§ **How to complete this task**
Apart from pictures, transcribe exactly each line from the one containing "Switch to SENDING SCHEDULES settings" through the final line of the listing below.

Data provided below:

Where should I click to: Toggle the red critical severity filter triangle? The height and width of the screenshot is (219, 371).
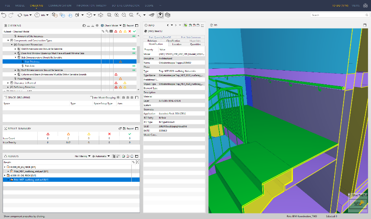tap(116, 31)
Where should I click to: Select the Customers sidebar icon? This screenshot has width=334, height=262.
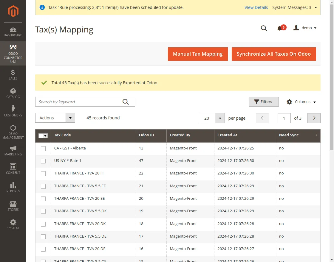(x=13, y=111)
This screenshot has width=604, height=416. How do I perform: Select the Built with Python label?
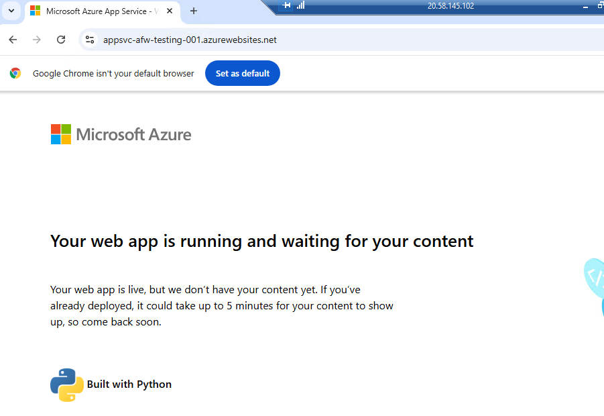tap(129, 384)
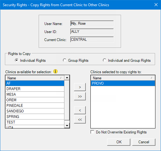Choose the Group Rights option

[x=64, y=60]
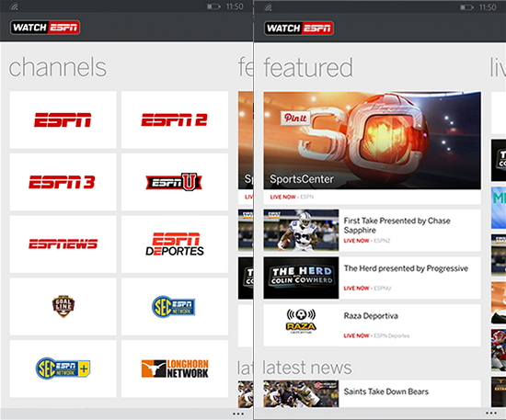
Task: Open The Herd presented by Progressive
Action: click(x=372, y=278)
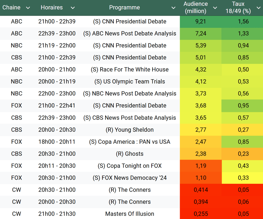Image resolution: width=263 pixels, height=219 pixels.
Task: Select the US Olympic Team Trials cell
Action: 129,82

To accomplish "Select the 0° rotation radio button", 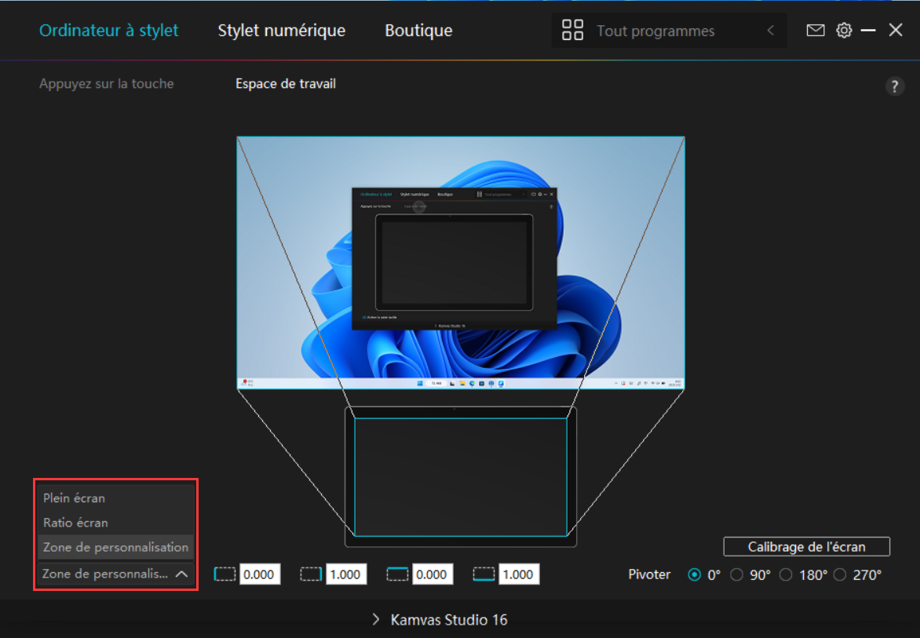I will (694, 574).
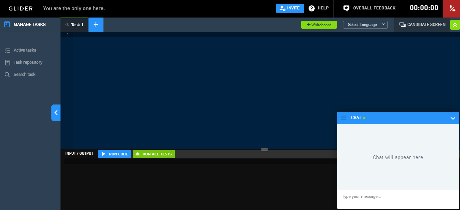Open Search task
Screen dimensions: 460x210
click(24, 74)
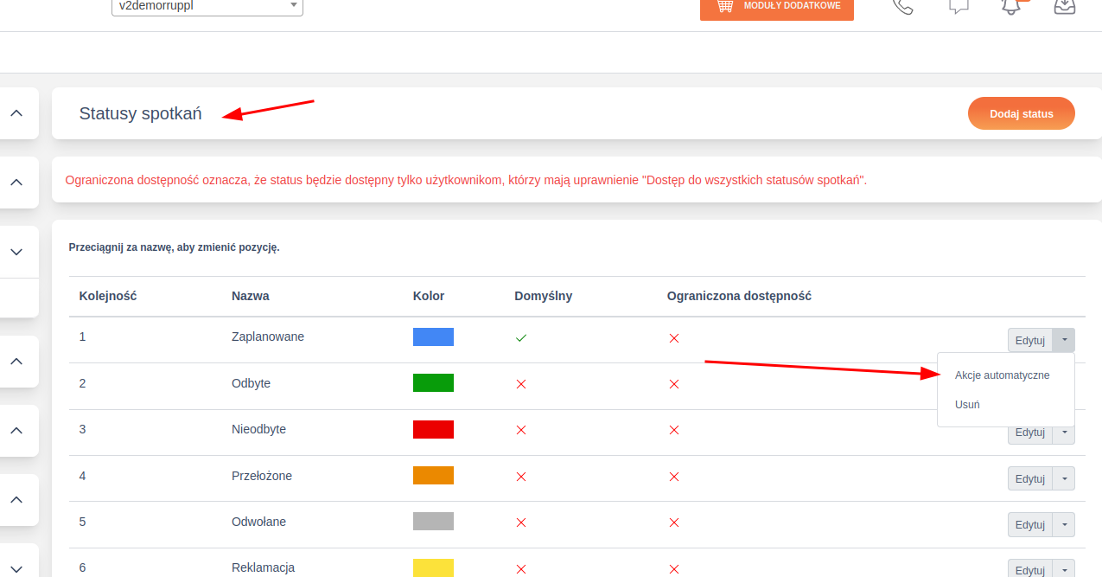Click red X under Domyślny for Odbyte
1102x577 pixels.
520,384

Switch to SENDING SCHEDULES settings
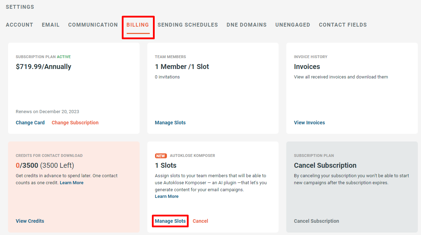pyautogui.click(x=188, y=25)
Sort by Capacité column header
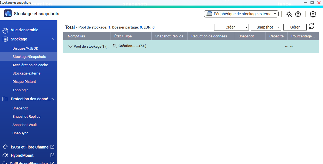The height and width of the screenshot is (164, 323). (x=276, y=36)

End of Data provided.

§ **Your response**
Switch to SENDING SCHEDULES settings
pyautogui.click(x=188, y=25)
Sort by Capacité column header
The height and width of the screenshot is (164, 323). (x=276, y=36)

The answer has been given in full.